*GIVEN REQUEST:* Please reproduce the 'Taken' review below word for word, in full.

*SOURCE EXCERPT:*
— start —

At its core,
the original 'Taken' was a fairly run of the mill action movie
with a lot of familiar run of the mill elements. A
singular badass against a gaggle of really horrible people who
have done him and his wrong. However 'Taken' took those
run of the mill action film elements and cooked them up in a
way that made it awesome. Legendary almost.
'Taken', as an action movie, is now spoken in hushed tones by
action movie fans along with the likes of 'Die Hard', or
'Lethal Weapon', or 'The Professional' and 'Man on
Fire'. But the two 'Taken' sequels have become what the
original 'Taken' managed to avoid being… that is run of the
mill action movies. Sub run of the mill action movies
actually. Action movies so rote and pedestrian that it
almost taints the original.
Brian Mills (Liam Neeson) is back and living in Los Angeles,
his relationship with his college aged daughter Kimmy (Maggie
Grace) is rock solid, and in the couple of years since 'Taken
2', his ex-wife Lenore (Famke Jannsen) is still married to the
super rich schlub, and has grown supremely tired of, the
slippery Stuart St. John (Dougray Scott), who looks absolutely
nothing like he did in the first movie. Hey, when your
first husband was blessed with a special set of skills, it's
hard to find somebody to measure up to that… know what I'm
sayin'? No matter how much money he has.
You've seen the trailer, you know nobody gets 'Taken' this
time and instead somebody get tragically murdered and Brian
gets framed for it. The cops have Brian cornered,
there's no way out, he is trapped… whatever. The first
incredibly frantic, almost impossible to follow action
sequence has taken place and our movie is set to begin.

— end —

*DATA EXCERPT:*
— start —

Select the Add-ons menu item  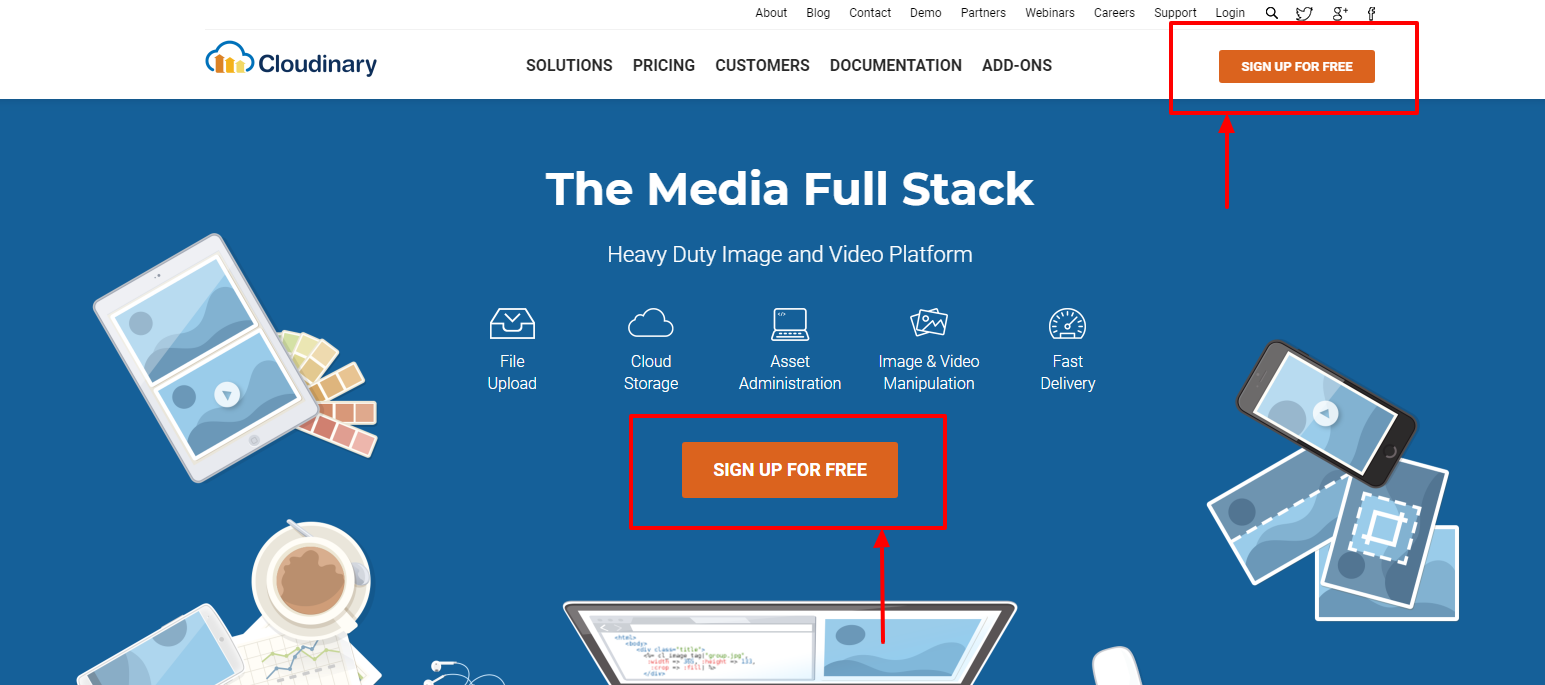[1017, 65]
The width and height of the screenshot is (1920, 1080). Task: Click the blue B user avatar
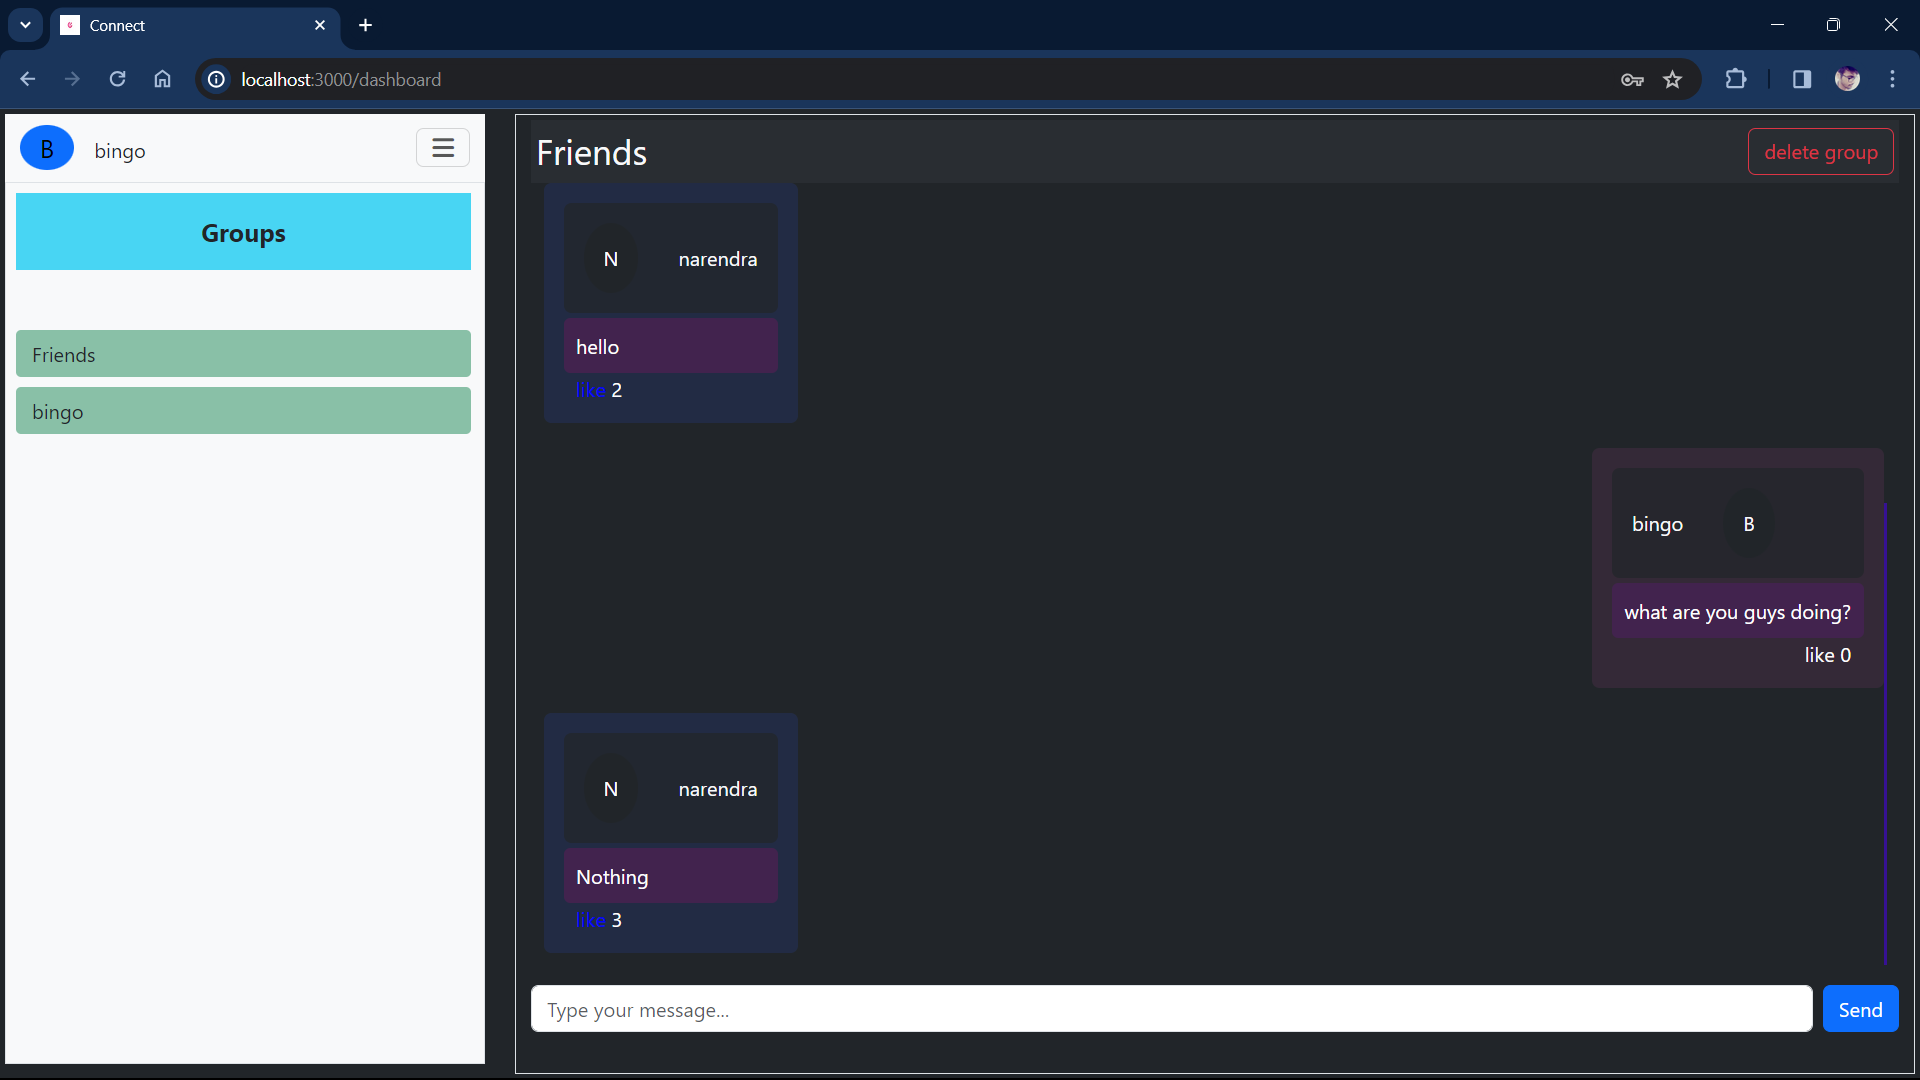[47, 149]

— end —

*RESULT:*
At its core,
the original 'Taken' was a fairly run of the mill action movie
with a lot of familiar run of the mill elements. A
singular badass against a gaggle of really horrible people who
have done him and his wrong. However 'Taken' took those
run of the mill action film elements and cooked them up in a
way that made it awesome. Legendary almost.
'Taken', as an action movie, is now spoken in hushed tones by
action movie fans along with the likes of 'Die Hard', or
'Lethal Weapon', or 'The Professional' and 'Man on
Fire'. But the two 'Taken' sequels have become what the
original 'Taken' managed to avoid being… that is run of the
mill action movies. Sub run of the mill action movies
actually. Action movies so rote and pedestrian that it
almost taints the original.
Brian Mills (Liam Neeson) is back and living in Los Angeles,
his relationship with his college aged daughter Kimmy (Maggie
Grace) is rock solid, and in the couple of years since 'Taken
2', his ex-wife Lenore (Famke Jannsen) is still married to the
super rich schlub, and has grown supremely tired of, the
slippery Stuart St. John (Dougray Scott), who looks absolutely
nothing like he did in the first movie. Hey, when your
first husband was blessed with a special set of skills, it's
hard to find somebody to measure up to that… know what I'm
sayin'? No matter how much money he has.
You've seen the trailer, you know nobody gets 'Taken' this
time and instead somebody get tragically murdered and Brian
gets framed for it. The cops have Brian cornered,
there's no way out, he is trapped… whatever. The first
incredibly frantic, almost impossible to follow action
sequence has taken place and our movie is set to begin.